Aim
Reproduce, word for word and line for line, the package metadata for the Google Cloud Storage plugin given below.

Metadata-Version: 2.4
Name: mistralai-search-toolkit-storage-gcs
Version: 0.0.6
Summary: Google Cloud Storage ObjectStorage plugin for mistralai-search-toolkit
Author-email: Mistral AI <support@mistral.ai>
License: Apache-2.0
License-File: LICENSE
Keywords: ai,cloud-storage,gcs,mistral,plugin,search
Classifier: Development Status :: 4 - Beta
Classifier: Intended Audience :: Developers
Classifier: License :: OSI Approved :: Apache Software License
Classifier: Programming Language :: Python :: 3
Classifier: Programming Language :: Python :: 3.12
Classifier: Topic :: Scientific/Engineering :: Artificial Intelligence
Classifier: Topic :: Software Development :: Libraries :: Python Modules
Requires-Python: <3.15,>=3.12
Requires-Dist: gcloud-aio-storage<10.0.0,>=9.3.0
Requires-Dist: mistralai-search-toolkit
Description-Content-Type: text/markdown

# Google Cloud Storage Plugin for Search Toolkit

Google Cloud Storage backend for [`mistralai-search-toolkit`](https://pypi.org/project/mistralai-search-toolkit/).

Dataset content
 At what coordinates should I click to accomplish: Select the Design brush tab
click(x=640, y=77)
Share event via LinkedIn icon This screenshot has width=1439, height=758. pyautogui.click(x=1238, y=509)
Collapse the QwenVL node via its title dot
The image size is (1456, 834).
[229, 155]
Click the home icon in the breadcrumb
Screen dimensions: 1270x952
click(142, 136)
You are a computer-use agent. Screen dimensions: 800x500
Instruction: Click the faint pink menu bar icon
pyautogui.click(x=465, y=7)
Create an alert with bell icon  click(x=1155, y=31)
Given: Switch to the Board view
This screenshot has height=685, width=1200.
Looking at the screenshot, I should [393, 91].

Problem solution
Metadata-Version: 2.4
Name: mistralai-search-toolkit-storage-gcs
Version: 0.0.6
Summary: Google Cloud Storage ObjectStorage plugin for mistralai-search-toolkit
Author-email: Mistral AI <support@mistral.ai>
License: Apache-2.0
License-File: LICENSE
Keywords: ai,cloud-storage,gcs,mistral,plugin,search
Classifier: Development Status :: 4 - Beta
Classifier: Intended Audience :: Developers
Classifier: License :: OSI Approved :: Apache Software License
Classifier: Programming Language :: Python :: 3
Classifier: Programming Language :: Python :: 3.12
Classifier: Topic :: Scientific/Engineering :: Artificial Intelligence
Classifier: Topic :: Software Development :: Libraries :: Python Modules
Requires-Python: <3.15,>=3.12
Requires-Dist: gcloud-aio-storage<10.0.0,>=9.3.0
Requires-Dist: mistralai-search-toolkit
Description-Content-Type: text/markdown

# Google Cloud Storage Plugin for Search Toolkit

Google Cloud Storage backend for [`mistralai-search-toolkit`](https://pypi.org/project/mistralai-search-toolkit/).